What needs to be done →
Below are records; reproduce exactly the lines from the one containing "Instruction: Select the" through the end, both included, and only those.

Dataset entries
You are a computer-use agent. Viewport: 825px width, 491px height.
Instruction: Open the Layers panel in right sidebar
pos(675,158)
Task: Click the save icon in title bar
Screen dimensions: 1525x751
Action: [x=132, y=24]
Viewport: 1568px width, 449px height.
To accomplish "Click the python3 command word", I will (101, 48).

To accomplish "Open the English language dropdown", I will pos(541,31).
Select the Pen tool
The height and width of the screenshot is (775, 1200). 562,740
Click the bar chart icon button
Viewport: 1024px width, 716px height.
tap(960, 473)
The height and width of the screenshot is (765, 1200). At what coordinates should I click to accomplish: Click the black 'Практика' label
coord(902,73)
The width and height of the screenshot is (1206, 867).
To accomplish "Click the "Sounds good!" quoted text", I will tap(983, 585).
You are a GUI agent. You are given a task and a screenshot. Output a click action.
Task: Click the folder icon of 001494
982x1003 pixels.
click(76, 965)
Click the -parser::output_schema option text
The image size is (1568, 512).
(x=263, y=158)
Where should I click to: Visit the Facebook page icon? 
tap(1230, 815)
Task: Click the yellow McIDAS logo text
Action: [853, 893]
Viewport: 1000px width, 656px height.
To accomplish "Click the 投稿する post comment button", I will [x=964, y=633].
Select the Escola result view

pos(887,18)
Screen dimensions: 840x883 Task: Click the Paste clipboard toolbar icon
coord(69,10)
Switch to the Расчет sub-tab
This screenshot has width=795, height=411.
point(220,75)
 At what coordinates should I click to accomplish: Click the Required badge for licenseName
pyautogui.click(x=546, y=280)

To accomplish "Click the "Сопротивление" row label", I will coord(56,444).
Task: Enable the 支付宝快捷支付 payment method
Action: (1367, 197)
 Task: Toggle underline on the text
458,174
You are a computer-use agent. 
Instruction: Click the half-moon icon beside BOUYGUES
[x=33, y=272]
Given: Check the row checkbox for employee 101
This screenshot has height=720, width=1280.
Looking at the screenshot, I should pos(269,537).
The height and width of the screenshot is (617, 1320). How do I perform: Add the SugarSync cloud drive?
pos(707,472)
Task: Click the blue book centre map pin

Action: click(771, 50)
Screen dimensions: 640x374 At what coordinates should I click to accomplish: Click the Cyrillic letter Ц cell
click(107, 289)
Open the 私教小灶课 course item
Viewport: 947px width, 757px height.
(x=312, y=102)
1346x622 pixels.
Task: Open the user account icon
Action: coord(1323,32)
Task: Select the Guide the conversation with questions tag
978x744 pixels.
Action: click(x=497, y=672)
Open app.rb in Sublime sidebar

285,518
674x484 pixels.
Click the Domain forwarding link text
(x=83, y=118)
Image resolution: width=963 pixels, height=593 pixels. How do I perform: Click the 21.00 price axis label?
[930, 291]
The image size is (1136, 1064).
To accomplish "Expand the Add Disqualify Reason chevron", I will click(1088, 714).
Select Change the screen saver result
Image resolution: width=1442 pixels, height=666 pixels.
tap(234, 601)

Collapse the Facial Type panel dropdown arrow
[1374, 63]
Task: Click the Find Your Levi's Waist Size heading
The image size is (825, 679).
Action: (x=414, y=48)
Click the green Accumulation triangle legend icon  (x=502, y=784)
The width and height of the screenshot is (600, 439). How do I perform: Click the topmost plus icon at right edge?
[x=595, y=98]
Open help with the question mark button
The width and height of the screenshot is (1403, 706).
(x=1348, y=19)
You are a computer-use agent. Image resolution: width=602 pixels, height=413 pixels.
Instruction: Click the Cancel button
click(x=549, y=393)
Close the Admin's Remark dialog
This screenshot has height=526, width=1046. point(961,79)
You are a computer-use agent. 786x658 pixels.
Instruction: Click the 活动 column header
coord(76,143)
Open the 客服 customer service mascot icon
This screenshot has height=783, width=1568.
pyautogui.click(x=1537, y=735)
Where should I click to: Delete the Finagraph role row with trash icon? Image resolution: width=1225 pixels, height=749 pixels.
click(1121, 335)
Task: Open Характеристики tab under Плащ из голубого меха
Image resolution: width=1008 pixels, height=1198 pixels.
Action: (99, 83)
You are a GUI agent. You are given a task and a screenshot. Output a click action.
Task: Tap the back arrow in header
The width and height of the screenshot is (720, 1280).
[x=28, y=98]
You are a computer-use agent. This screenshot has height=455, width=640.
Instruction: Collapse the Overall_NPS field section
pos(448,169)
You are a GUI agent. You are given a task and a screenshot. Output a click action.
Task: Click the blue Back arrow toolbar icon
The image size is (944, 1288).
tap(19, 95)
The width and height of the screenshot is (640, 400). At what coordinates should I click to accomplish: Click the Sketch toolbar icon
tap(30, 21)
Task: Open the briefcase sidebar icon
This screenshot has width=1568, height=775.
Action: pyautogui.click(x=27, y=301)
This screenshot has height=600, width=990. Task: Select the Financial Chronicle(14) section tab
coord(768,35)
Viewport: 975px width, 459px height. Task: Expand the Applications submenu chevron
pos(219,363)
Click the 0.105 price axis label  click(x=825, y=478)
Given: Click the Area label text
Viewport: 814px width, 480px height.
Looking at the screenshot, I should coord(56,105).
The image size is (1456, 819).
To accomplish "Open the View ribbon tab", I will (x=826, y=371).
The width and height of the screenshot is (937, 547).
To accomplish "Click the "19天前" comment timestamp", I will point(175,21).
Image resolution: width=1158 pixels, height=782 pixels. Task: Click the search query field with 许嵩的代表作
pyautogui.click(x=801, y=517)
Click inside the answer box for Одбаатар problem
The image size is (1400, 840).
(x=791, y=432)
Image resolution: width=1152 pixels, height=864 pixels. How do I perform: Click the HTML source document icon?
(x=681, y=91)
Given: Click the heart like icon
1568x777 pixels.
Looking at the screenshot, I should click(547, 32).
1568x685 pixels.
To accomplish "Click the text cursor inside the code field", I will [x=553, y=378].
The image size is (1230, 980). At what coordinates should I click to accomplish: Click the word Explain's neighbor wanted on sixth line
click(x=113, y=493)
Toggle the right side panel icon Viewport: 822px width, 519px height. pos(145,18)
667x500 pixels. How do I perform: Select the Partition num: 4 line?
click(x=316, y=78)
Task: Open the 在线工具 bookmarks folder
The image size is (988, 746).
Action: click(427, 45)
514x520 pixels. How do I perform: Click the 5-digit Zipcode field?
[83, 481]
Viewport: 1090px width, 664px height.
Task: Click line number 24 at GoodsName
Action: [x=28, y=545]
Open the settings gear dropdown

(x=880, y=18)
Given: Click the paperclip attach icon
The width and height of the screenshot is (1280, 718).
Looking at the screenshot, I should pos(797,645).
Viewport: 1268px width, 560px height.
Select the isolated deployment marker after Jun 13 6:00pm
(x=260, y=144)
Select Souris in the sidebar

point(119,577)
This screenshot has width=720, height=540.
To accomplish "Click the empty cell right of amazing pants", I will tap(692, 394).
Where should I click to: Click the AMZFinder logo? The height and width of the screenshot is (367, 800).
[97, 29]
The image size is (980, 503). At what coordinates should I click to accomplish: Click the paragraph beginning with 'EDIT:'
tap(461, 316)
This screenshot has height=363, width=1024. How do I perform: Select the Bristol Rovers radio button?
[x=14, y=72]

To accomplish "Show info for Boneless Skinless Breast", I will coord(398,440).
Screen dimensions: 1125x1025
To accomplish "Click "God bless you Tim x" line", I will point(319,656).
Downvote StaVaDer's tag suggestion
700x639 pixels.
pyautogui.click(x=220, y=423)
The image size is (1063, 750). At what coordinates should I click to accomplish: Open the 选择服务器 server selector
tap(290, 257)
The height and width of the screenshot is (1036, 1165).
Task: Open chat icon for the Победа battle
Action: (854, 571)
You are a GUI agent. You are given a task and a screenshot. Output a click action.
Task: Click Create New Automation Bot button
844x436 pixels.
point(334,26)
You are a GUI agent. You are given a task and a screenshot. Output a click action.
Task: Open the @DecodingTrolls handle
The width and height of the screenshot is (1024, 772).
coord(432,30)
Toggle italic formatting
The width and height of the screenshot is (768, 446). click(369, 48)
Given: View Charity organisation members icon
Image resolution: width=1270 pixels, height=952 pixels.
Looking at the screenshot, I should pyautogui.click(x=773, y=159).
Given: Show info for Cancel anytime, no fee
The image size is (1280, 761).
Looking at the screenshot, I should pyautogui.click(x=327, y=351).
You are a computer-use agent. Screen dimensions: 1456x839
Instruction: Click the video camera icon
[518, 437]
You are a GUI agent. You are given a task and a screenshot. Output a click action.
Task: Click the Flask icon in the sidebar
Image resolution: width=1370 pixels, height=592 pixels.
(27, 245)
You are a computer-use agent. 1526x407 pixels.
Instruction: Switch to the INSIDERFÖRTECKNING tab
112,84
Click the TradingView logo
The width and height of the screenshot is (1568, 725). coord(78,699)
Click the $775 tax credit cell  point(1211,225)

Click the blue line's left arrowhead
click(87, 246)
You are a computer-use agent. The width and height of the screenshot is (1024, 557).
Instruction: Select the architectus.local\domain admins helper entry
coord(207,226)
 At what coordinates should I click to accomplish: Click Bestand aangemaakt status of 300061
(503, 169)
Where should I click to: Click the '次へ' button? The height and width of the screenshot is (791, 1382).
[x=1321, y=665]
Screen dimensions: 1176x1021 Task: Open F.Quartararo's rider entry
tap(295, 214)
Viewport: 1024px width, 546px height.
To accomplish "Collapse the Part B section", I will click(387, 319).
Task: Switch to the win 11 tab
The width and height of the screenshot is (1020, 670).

Result →
Instruction: Select the architectus.local\domain admins helper entry
coord(207,226)
 At what coordinates should I click to accomplish: Click Bestand aangemaakt status of 300061
(503, 169)
Where should I click to: Click the '次へ' button? The height and width of the screenshot is (791, 1382).
[x=1321, y=665]
Screen dimensions: 1176x1021 Task: Open F.Quartararo's rider entry
tap(295, 214)
Viewport: 1024px width, 546px height.
To accomplish "Collapse the Part B section", I will click(387, 319).
Task: Switch to the win 11 tab
The width and height of the screenshot is (1020, 670).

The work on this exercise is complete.